In the event that the amount of dividends payable with respect to any outstanding shares of beneficial interest of the Fund with preference rights (“Preferred Shares”) during any period for which regular payments of dividends or other distributions on such Preferred Shares are payable (each, a “Dividend Period”) plus expenses attributable to such Preferred Shares for such Dividend Period exceeds the portion of the Fund's net income and net short-term capital gains (but not long-term capital gains) accruing during such Dividend Period as a result of the fact that such Preferred Shares were outstanding during such Period, then the fee payable to Xxxxxx
pursuant to this Section 3 shall be reduced by the amount of such excess; provided, however, that the amount of such reduction for any such Period shall not exceed the amount determined by multiplying (i) the aggregate liquidation preference of the average number of Preferred Shares outstanding during the Period, by (ii) the percentage of the aggregate net asset value of the Fund which the fee payable to Xxxxxx during such Period pursuant to this Section 3 would constitute without giving effect to such reduction. The amount of such reduction attributable to any Dividend Period shall reduce the amount of the next quarterly payment of the fee payable pursuant to this Section 5 following the end of such Dividend Period, and of any subsequent quarterly or more frequent payments, as may be necessary. The expenses attributable to the Preferred Shares and the portion of the Fund's net income and net short-term capital gains accruing during any Dividend Period as a result of the fact that Preferred Shares were outstanding during such Period shall be determined by the Trustees of the Fund.

◆ What you will do ◆
[A] Which kinds of income or capital gains does the fee clause name?
[B] Answer these questions on the fee clause:
(i) By what amount is the fee reduced?
(ii) Which payment of the fee does the reduction for a Dividend Period reduce first?
(iii) Who determines the expenses attributable to the Preferred Shares?
[C] Give a continuation of the fee clause, beginning after its final sentence.
The listing that comes next is separate material, unrelated to the fee clause.

◆ Provided material ◆
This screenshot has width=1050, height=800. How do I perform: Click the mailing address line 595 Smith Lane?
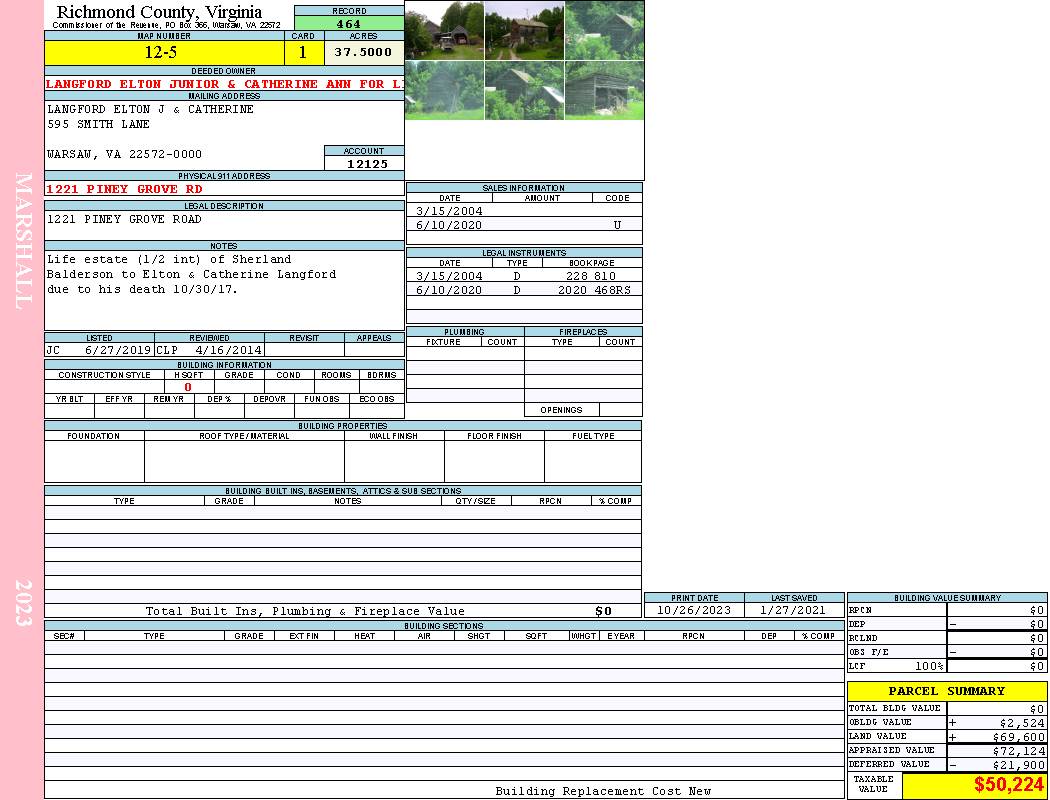coord(99,124)
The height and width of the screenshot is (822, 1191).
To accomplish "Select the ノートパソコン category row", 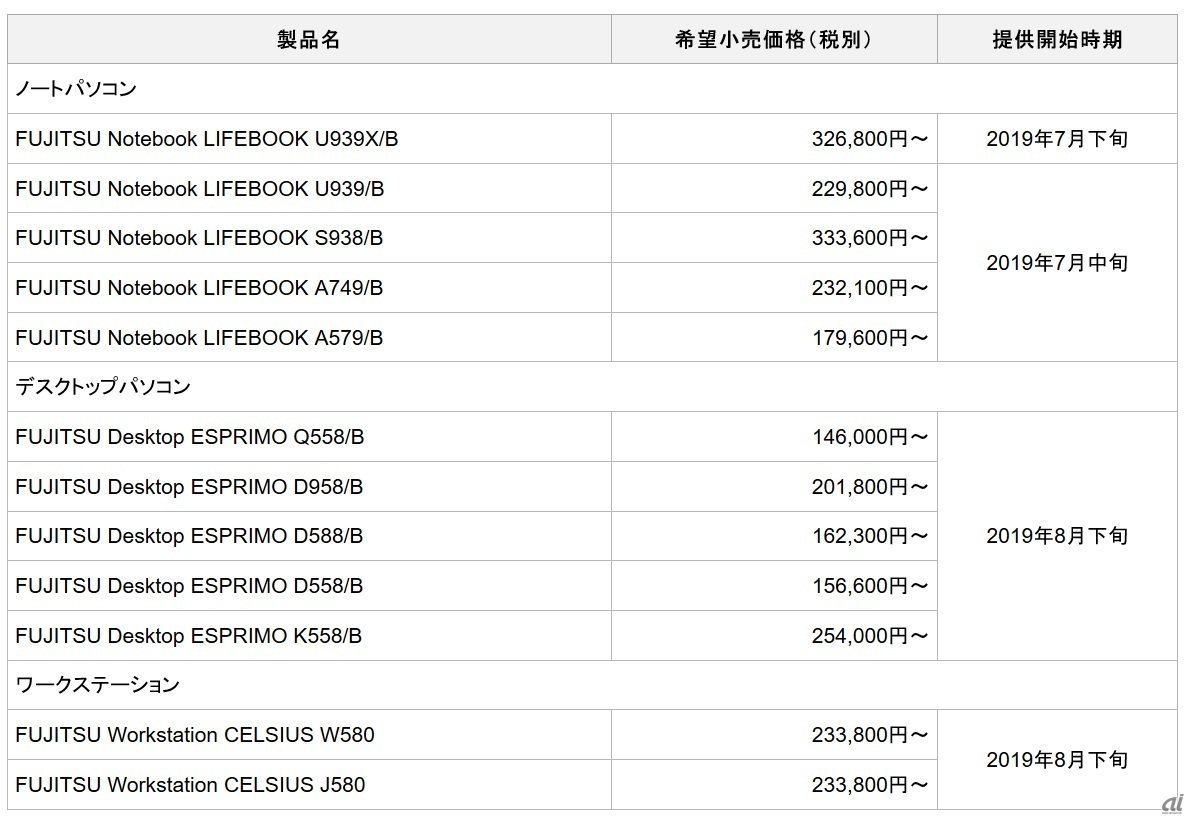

◆ Task-by-task outputs ◆
[A] Net income, net short-term capital gains, and long-term capital gains.

[B]
(i) By the amount of the excess of the dividends payable on the Preferred Shares plus their attributable expenses over the portion of the Fund's net income and net short-term capital gains accruing as a result of those shares being outstanding.
(ii) The next quarterly payment of the fee following the end of that Dividend Period.
(iii) The Trustees of the Fund.

[C]
If the Manager shall serve for less than the whole of a quarter, the foregoing compensation shall be prorated.
4. ASSIGNMENT TERMINATES THIS CONTRACT; AMENDMENTS OF THIS
CONTRACT.
This Contract shall automatically terminate, without the payment of any penalty, in the event of its assignment; and this Contract shall not be amended unless such amendment be approved at a meeting by the affirmative vote of a majority of the outstanding shares of the Fund, and by the vote, cast in person at a meeting called for the purpose of voting on such approval, of a majority of the Trustees of the Fund who are not interested persons of the Fund or of the Manager.
5. EFFECTIVE PERIOD AND TERMINATION OF THIS CONTRACT.
This Contract shall become effective upon its execution, and shall remain in full force and effect continuously thereafter (unless terminated automatically as set forth in Section 4) until terminated as follows:
(a) Either party hereto may at any time terminate this Contract by not more than sixty days' nor less than thirty days' written notice delivered or mailed by registered mail, postage prepaid, to the other party, or
(b) If (i) the Trustees of the Fund or the shareholders by the affirmative vote of a majority of the outstanding shares of the Fund, and (ii) a majority of the Trustees of the Fund who are not interested persons of the Fund or of the Manager, by vote cast in person at a meeting called for the purpose of voting on such approval, do not specifically approve at least annually the continuance of this Contract, then this Contract shall automatically terminate at the close of business on the second anniversary of its execution, or upon the expiration of one year from the effective date of the last such continuance, whichever is later.
Action by the Fund under (a) above may be taken either (i) by vote of a majority of its Trustees, or (ii) by the affirmative vote of a majority of the outstanding shares of the Fund.
Termination of this Contract pursuant to this Section 5 will be without the payment of any penalty.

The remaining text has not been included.